À cela s’ajoute une réalité territoriale effroyable. Haïti perd chaque jour davantage de contrôle sur ses communes. Carrefour n’a plus de commissariat fonctionnel. Martissant est livré aux gangs. Cité-Soleil est inaccessible aux autorités. Les zones dites perdues deviennent la nouvelle norme. Pendant ce temps, le CPT prétend consulter un peuple qui n’a plus de routes, plus de sécurité, plus d’école, plus de juge de paix. C’est là l’ultime imposture : faire croire à un processus démocratique dans un contexte de souveraineté éteinte.
Cette situation n’est pas seulement inconstitutionnelle. Elle est immorale. Car ceux qui la cautionnent savent que trois membres du CPT font l’objet de graves accusations de collusion dans une affaire de détournement de fonds à la Banque nationale de crédit. Et pourtant, ces mêmes figures — moralement disqualifiées, légalement douteuses — signent aujourd’hui un décret référendaire pour façonner l’avenir d’un peuple qui n’a même plus le droit de choisir son propre président.

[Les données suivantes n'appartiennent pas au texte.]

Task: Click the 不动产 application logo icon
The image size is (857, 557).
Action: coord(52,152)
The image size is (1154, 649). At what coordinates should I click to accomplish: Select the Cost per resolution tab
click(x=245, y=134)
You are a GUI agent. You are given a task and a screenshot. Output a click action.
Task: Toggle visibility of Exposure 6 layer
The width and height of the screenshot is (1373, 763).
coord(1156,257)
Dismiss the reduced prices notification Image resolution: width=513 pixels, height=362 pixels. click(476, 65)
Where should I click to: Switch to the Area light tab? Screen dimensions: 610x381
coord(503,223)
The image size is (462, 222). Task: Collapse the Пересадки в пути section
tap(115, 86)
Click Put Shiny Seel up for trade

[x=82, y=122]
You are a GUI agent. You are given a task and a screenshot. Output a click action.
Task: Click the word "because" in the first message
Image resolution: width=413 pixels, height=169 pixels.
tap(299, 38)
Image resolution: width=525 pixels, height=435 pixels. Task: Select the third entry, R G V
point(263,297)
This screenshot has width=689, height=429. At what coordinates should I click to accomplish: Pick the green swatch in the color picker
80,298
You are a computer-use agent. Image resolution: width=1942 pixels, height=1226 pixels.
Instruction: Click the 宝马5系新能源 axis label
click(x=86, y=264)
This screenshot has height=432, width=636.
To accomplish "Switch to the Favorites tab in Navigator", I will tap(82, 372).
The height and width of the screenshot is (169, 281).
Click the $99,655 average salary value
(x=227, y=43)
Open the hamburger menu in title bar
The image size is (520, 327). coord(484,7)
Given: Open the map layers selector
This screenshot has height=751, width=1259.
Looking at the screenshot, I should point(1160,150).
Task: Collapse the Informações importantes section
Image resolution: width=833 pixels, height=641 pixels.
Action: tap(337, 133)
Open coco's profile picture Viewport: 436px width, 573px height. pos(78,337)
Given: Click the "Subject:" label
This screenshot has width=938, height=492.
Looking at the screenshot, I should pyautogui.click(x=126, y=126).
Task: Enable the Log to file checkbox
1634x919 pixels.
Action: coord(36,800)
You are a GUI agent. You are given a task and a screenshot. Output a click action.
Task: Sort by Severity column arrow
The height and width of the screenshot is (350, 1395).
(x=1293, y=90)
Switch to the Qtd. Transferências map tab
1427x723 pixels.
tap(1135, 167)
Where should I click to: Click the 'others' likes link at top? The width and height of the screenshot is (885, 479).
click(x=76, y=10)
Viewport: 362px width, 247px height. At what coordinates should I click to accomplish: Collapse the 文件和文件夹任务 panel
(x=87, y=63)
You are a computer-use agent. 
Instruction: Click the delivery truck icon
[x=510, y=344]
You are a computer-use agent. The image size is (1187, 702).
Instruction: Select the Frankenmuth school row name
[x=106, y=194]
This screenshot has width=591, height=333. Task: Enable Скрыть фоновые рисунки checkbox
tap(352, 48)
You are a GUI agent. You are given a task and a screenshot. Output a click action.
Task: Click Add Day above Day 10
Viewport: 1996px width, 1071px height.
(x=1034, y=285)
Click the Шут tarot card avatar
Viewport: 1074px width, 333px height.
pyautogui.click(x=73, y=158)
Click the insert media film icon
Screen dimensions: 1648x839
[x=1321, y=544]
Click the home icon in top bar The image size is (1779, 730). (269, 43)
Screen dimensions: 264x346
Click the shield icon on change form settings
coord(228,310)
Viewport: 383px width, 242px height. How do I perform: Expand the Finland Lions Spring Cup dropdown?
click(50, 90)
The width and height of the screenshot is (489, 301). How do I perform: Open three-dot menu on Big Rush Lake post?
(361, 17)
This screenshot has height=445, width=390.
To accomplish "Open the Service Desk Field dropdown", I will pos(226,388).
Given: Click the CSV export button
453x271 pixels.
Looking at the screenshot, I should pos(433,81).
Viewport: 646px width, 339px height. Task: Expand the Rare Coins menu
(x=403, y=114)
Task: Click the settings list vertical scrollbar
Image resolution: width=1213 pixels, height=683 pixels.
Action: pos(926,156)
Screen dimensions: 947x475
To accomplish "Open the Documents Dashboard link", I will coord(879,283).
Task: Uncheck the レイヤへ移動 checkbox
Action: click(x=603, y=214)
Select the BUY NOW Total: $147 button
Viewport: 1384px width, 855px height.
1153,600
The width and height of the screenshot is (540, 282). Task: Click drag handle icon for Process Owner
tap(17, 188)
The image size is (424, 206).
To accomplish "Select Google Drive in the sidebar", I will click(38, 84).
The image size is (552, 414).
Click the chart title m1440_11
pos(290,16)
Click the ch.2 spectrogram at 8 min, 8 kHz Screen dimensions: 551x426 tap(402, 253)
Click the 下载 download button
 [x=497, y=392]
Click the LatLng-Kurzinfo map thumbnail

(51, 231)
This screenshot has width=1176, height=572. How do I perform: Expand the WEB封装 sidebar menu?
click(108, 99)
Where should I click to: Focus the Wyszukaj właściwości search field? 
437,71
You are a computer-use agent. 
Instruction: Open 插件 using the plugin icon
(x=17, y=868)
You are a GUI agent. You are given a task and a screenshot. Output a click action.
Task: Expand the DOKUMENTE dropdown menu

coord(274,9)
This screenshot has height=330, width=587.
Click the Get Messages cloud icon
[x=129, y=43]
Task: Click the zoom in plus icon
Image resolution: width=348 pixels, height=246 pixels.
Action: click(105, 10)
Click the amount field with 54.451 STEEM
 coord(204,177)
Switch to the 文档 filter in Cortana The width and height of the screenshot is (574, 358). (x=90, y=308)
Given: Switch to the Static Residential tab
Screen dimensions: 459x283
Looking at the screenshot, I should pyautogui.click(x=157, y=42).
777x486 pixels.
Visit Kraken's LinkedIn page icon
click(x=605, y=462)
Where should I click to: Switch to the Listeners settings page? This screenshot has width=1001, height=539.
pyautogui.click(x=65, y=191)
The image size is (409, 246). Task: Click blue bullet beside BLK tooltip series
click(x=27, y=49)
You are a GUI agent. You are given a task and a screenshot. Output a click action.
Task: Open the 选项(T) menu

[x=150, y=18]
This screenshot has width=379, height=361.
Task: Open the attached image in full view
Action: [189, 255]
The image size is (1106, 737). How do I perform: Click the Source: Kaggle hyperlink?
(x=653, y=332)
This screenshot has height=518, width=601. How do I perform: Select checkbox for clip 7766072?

Le silence international, l’inaction judiciaire et l’apathie citoyenne tissent les contours d’un effondrement total. Un effondrement où le droit est remplacé par l’arbitraire, la souveraineté par la soumission, l’élection par l’imposture. Un effondrement où l’histoire d’un peuple est lentement effacée sous les décombres d’un pouvoir sans légitimité.
Faut-il donc anéantir la nation tout entière pour faire passer un référendum venu des ruines d’un ancien régime ? Faut-il que les derniers bastions de mémoire républicaine soient rasés pour que ce simulacre de consultation prenne corps ?
Il n’est pas trop tard pour refuser cette voie. Mais cela suppose une réaffirmation du droit, de la souveraineté populaire, de la Constitution et de l’histoire. Car un peuple sans mémoire, sans loi, sans territoire, sans choix, n’est plus une République. C’est un peuple livré.